PASSAGE SHOWN
The federal landscape offers little help. The $10,000 cap on state and local tax (SALT) deductions, originally enacted in the 2017 Tax Cuts and Jobs Act, continues to limit how much property tax relief federal filers can claim. Proposals to raise or eliminate the SALT cap have stalled repeatedly in Congress. For now, the most effective tools homeowners have are local: filing appeals, claiming every exemption they qualify for, and staying informed about their county’s reassessment schedule. If your jurisdiction is reassessing this year, don’t wait for the bill — review your assessment notice the moment it arrives and start gathering comparable sales data immediately.

Conclusion

The claim that property taxes rose 11% nationwide overstates what the data shows at the national level, but it’s not far off for homeowners in states like Colorado, Georgia, Maryland, and parts of Florida. The actual national average increase falls between 2.7% and 5.8% depending on the source, with cumulative growth of 27-30% since 2019. Regardless of where you fall on that spectrum, the dollar amounts are going up — the average property tax bill on a single-family home hit $4,300 in 2024, and the trend shows no sign of reversing. If you believe your assessed value is too high, act now.

Check your county assessor’s website for your reassessment notice, compare it against recent sales of similar homes in your area, and file an appeal before your local deadline. Look into homestead, senior, veteran, and disability exemptions you may not have claimed. The process is free in most jurisdictions and costs you nothing but time. Given the thousands of dollars at stake each year, it’s one of the highest-return financial tasks a homeowner can undertake.

Frequently Asked Questions

How do I find out when my property was last reassessed?

Contact your county assessor’s office or check their website. Most jurisdictions list current and historical assessed values online. The reassessment cycle varies — some counties reassess annually, others every two to four years, and some only upon property transfer.

Can I appeal my property tax assessment every year?

In most jurisdictions, yes — you can file an appeal each time a new assessment is issued. However, some states only allow appeals within a specific window after a reassessment notice is mailed. If you missed the deadline, you typically must wait until the next assessment cycle.

What are the strongest grounds for a property tax appeal?

Comparable sales are the most persuasive evidence. If similar homes in your area recently sold for less than your assessed value, that’s a strong case. Errors in your property record — wrong square footage, incorrect lot size, or a bedroom count that doesn’t match reality — are also common and effective grounds.

Does filing an appeal risk increasing my assessment?

In some jurisdictions, yes. An appeal can technically result in a higher assessment if the review reveals your property was undervalued. This is uncommon, but it’s worth asking your local assessor’s office about the possibility before filing. In practice, most appeals either result in a reduction or no change.

Do I need a lawyer to appeal my property taxes?

No. Most jurisdictions design the appeal process so homeowners can handle it themselves. However, for high-value properties or complex cases, a property tax attorney or consultant may improve your odds. Many work on contingency, charging a percentage of the savings they achieve.

What is a homestead exemption and how do I apply?

A homestead exemption reduces the taxable value of your primary residence. Eligibility and amounts vary by state. In many states you must file an application with your county assessor — it is not automatic. Check whether you’ve already claimed yours, as many homeowners overlook this step and overpay for years.

DATA SECTION
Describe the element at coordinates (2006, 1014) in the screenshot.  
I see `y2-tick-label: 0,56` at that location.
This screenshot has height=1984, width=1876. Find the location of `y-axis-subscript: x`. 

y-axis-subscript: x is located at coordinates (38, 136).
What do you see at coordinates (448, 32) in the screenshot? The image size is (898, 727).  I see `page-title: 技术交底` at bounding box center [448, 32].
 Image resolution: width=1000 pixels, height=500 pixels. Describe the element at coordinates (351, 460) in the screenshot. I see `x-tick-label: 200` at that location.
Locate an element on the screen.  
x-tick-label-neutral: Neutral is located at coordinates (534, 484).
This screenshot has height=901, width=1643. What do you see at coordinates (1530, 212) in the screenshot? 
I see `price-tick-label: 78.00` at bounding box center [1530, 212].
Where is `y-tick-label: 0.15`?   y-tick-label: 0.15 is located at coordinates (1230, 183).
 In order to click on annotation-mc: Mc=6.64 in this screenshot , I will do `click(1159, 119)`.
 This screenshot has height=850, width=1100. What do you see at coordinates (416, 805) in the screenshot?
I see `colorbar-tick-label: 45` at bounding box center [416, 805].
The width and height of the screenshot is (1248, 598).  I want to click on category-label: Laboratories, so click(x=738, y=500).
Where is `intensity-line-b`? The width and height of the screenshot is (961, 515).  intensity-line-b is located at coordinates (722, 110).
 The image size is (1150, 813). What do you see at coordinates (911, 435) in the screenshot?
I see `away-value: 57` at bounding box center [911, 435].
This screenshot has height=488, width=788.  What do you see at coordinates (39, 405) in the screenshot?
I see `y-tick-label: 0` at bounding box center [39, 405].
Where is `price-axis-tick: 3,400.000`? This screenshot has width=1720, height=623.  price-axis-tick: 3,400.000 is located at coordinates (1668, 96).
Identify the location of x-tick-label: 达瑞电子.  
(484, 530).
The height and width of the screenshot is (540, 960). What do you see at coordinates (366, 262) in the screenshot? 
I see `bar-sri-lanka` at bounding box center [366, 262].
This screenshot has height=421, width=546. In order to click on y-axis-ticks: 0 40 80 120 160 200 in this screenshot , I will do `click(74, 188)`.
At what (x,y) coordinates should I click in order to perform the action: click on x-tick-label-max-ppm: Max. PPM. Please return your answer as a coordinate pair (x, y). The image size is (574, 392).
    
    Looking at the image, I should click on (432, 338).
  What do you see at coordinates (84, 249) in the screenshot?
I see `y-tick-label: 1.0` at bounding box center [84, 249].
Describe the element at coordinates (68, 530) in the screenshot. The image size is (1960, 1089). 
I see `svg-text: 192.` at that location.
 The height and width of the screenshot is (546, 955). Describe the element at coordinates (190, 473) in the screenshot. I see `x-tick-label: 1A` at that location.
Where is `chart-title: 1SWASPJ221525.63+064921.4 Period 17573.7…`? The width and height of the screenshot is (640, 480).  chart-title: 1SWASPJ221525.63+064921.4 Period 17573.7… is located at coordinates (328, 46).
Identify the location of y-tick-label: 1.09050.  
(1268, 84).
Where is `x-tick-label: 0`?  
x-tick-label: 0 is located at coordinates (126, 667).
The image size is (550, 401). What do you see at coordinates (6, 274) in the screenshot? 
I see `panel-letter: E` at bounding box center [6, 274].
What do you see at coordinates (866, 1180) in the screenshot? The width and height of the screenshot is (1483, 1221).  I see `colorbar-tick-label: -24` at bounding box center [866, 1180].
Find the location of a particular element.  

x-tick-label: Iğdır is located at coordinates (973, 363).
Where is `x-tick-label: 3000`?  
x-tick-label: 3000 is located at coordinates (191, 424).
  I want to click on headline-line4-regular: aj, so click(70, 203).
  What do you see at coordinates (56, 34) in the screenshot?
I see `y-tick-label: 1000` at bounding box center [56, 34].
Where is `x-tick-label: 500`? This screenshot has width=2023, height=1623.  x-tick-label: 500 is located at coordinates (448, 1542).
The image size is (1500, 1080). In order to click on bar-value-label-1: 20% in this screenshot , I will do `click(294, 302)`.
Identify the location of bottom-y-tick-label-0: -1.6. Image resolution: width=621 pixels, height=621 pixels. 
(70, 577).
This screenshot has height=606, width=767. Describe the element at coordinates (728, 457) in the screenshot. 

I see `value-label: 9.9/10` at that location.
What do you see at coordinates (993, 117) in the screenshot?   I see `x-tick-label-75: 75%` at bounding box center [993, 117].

WHAT YOU NEED TO DO
1. Repeat the property tax passage word for word, from "Can I appeal" to "property tax appeal?".
2. Return each line of the rows that contains the word "will".

LIST OF SOLUTIONS
1.
Can I appeal my property tax assessment every year?

In most jurisdictions, yes — you can file an appeal each time a new assessment is issued. However, some states only allow appeals within a specific window after a reassessment notice is mailed. If you missed the deadline, you typically must wait until the next assessment cycle.

What are the strongest grounds for a property tax appeal?

2.
 In order to click on annotation-mc: Mc=6.64 in this screenshot , I will do `click(1159, 119)`.
This screenshot has height=421, width=546. In order to click on y-axis-ticks: 0 40 80 120 160 200 in this screenshot , I will do `click(74, 188)`.
The image size is (1500, 1080). In order to click on bar-value-label-1: 20% in this screenshot , I will do `click(294, 302)`.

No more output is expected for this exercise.